To solve the question regarding the color change of the indicator HIn in acid-base titrations, we will analyze the dissociation reaction and the implications of different pH environments on the indicator's color.
### Step-by-Step Solution:
1. **Understanding the Indicator Reaction**:
The indicator HIn in aqueous solution can be represented as:
\[
\text{HIn (aq)} \rightleftharpoons \text{H}^+ (aq) + \text{In}^- (aq)
\]
- Here, HIn has color X, and when it dissociates, it produces H⁺ ions and In⁻ ions, which have color Y.
2. **Analyzing the Color Changes**:
- In acidic solutions (high concentration of H⁺), the equilibrium will shift to the left, favoring the formation of HIn, resulting in color X being observed.
- In alkaline solutions (low concentration of H⁺), the equilibrium will shift to the right, favoring the formation of In⁻, resulting in color Y being observed.
3. **Evaluating the Statements**:
- **Statement 1**: In a strong alkaline solution, color Y will be observed.
- **True**: In strong alkaline conditions, the concentration of H⁺ ions is low, shifting the equilibrium to the right, thus color Y is observed.
- **Statement 2**: In a strong acidic solution, color Y will be observed.
- **False**: In strong acidic conditions, the concentration of H⁺ ions is high, shifting the equilibrium to the left, thus color X is observed.
- **Statement 3**: Concentration of In⁻ is higher than that of HIn at the equivalence point.
- **False**: At the equivalence point in a titration, the amounts of acid and base are equal, and the concentration of HIn and In⁻ will depend on the specific conditions of the titration.
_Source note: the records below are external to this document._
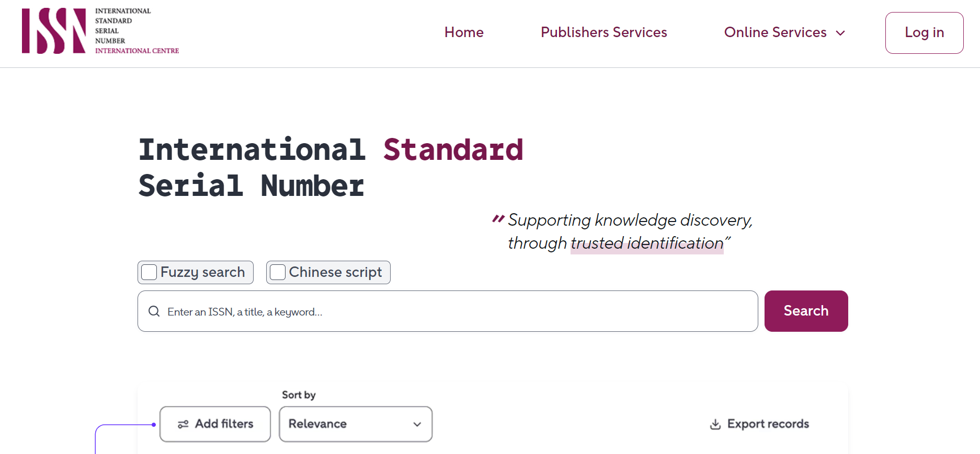Click the Online Services menu entry

point(775,32)
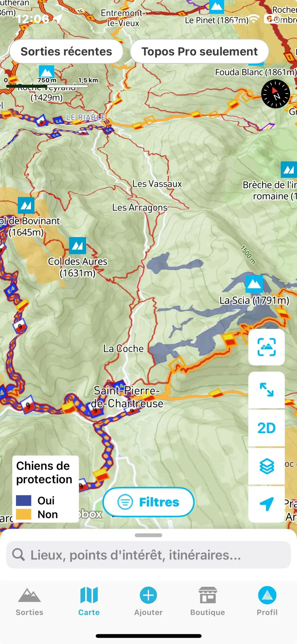Tap the Col de Bovinant marker icon
Screen dimensions: 297x644
(26, 205)
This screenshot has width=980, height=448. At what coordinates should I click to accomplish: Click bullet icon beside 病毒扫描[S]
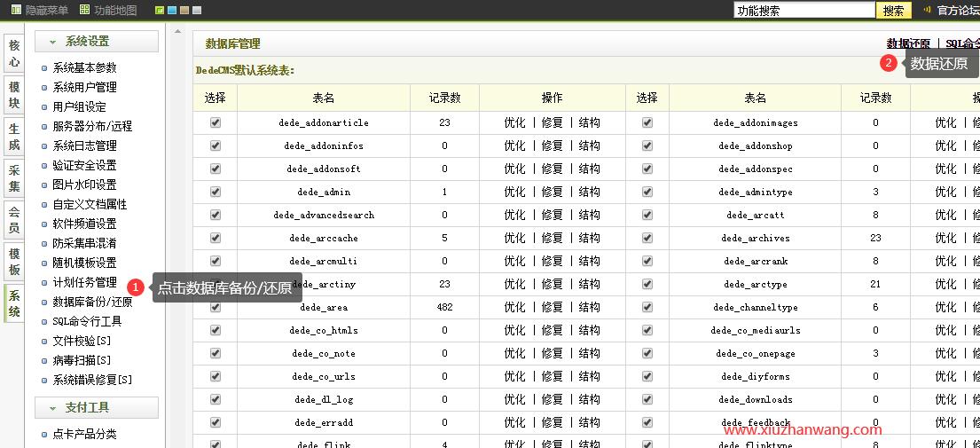(x=44, y=361)
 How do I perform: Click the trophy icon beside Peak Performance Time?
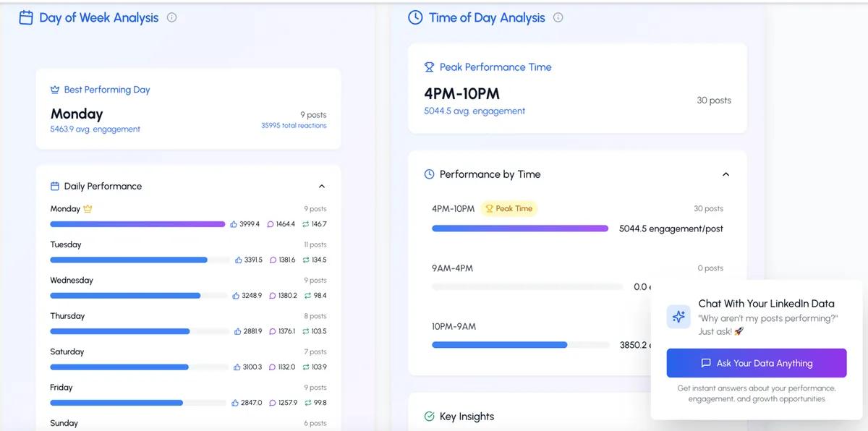[x=429, y=67]
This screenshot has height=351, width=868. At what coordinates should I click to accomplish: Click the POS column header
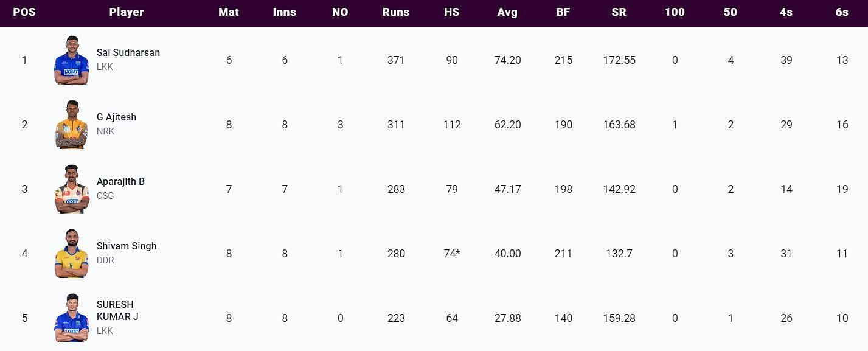24,12
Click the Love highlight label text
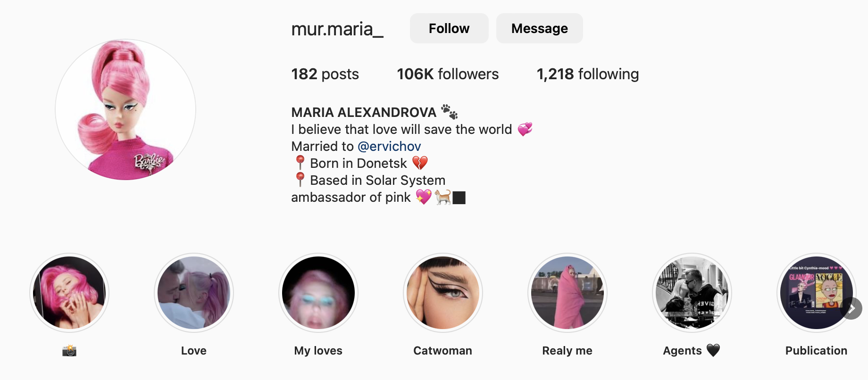868x380 pixels. [x=194, y=350]
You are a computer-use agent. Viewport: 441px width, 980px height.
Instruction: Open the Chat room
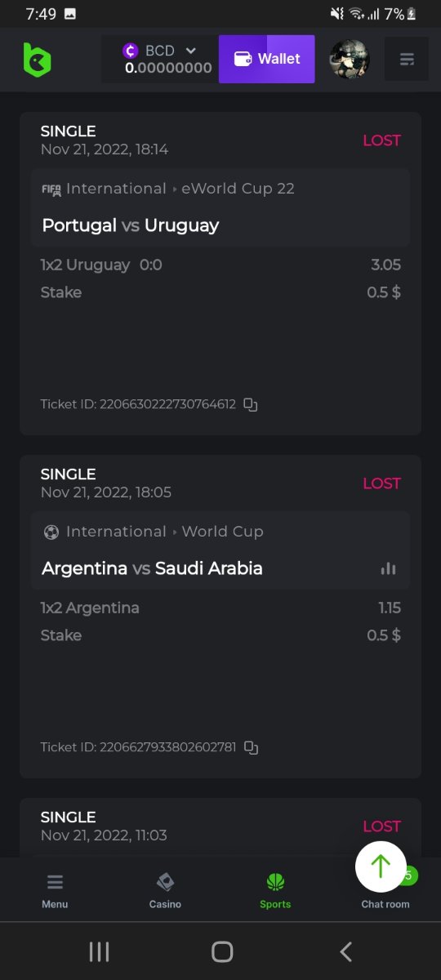tap(385, 891)
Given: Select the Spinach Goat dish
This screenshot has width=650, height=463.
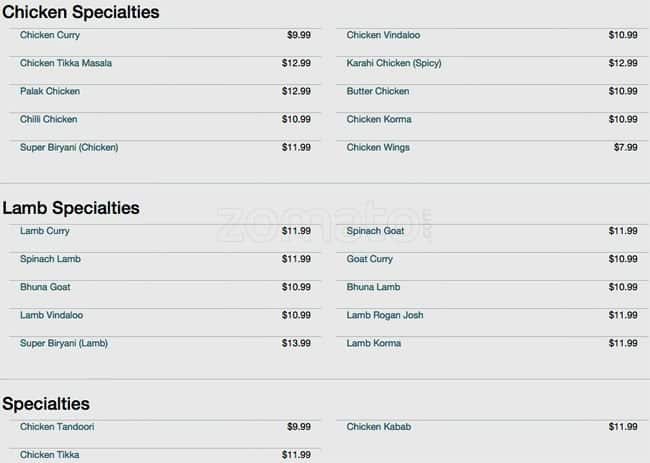Looking at the screenshot, I should pyautogui.click(x=377, y=232).
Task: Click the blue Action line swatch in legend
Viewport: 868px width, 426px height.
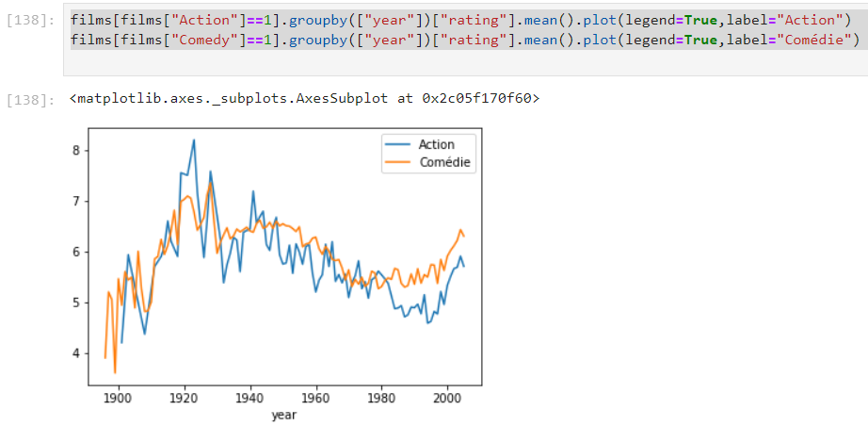Action: pos(399,145)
- **Statement 4**: In a strong alkaline solution, color X is observed.
- **False**: As established, in strong alkaline conditions, color Y is observed.
4. **Conclusion**:
The only correct statement is that in a strong alkaline solution, color Y will be observed.
### Final Answer:
The correct statement is: **In a strong alkaline solution, color Y will be observed.**